Aquilina started the hearing Thursday by saying Nassar had written a letter fearing that his mental health wasn’t strong enough to sit and listen to a parade of victims. He called the hearing “a media circus.”

The judge dismissed it as “mumbo jumbo.”

“Spending four or five days listening to them is minor, considering the hours of pleasure you’ve had at their expense, ruining their lives,” Aquilina said.

Nassar, 54, faces a minimum sentence of 25 to 40 years in prison for molesting girls as a doctor for Michigan State University and at his home.

He also was a team doctor at USA Gymnastics for nearly two decades. He’s already been sentenced to 60 years in federal prison for child pornography crimes.

“Dr. Nassar was not a doctor,” Maroney said in a statement read by a prosecutor (Maroney’s statement was previously posted in the fall). “He left scars on my psyche that may never go away.”

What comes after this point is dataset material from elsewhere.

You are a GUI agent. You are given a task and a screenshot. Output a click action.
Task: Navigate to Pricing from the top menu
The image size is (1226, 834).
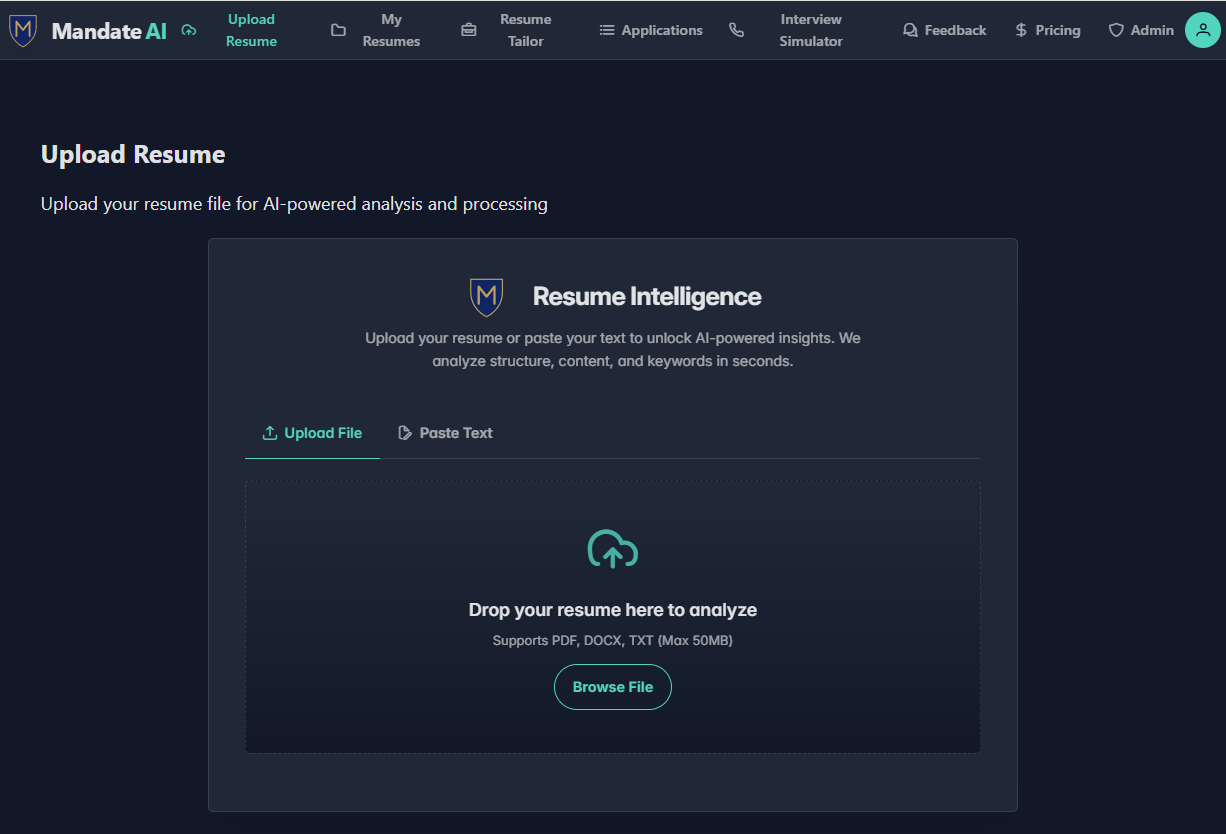tap(1055, 30)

USA Gymnastics in 2016 reached a financial settlement with Maroney that barred her from making disparaging remarks. But the organization this week said it would not seek any money for her “brave statements.”

A 2000 Olympian, Jamie Dantzscher, looked at Nassar and said, “How dare you ask any of us for forgiveness.”

“Your days of manipulation are over,” she said. “We have a voice. We have the power now.”

Nassar wasn’t the only target. Victims also criticized Michigan State and USA Gymnastics.

Michigan State President Lou Anna Simon attended part of the session Wednesday. The school is being sued by dozens of women, who say campus officials wrote off complaints about the popular doctor.

“Guess what? You’re a coward, too,” current student and former gymnast Lindsey Lemke said Thursday, referring to Simon.

The judge has been praising each speaker and criticizing Nassar.

It’s “about their control over other human beings and feeling like God and they can do anything,” Aquilina said of sex offenders.

On Jan. 31, Nassar will get another sentence for sexual assaults at a Lansing-area gymnastics club in a different county.